• **WHAT THE EXERCISE ASKS**
Copy only those lines which run from the line containing "This screenshot has height=507, width=554." to the end of the entries below, both inclusive, exactly as written and with no pictures.

*** INPUT RECORDS Section Begins ***

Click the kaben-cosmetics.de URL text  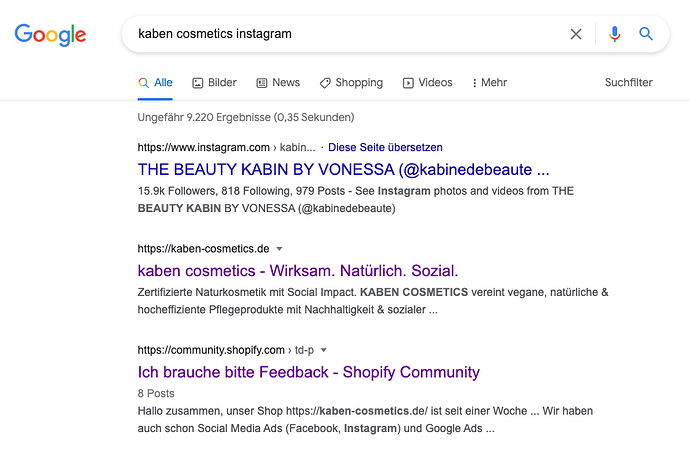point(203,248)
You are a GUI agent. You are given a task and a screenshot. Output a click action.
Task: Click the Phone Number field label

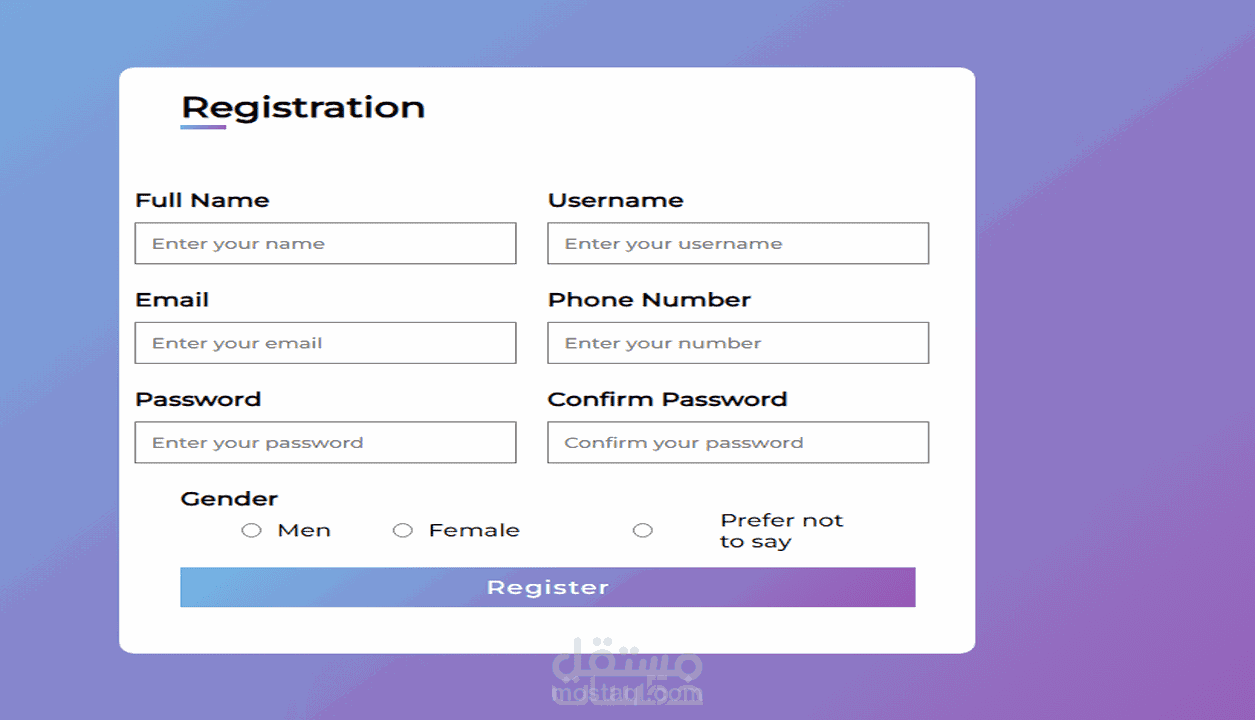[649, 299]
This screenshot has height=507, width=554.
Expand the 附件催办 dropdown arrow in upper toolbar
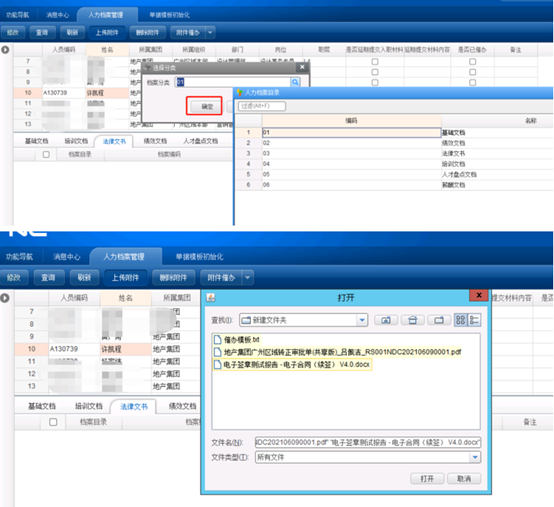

*** INPUT RECORDS Section Ends ***

• **OUTPUT OF THE EXERCISE**
This screenshot has height=507, width=554.
Expand the 附件催办 dropdown arrow in upper toolbar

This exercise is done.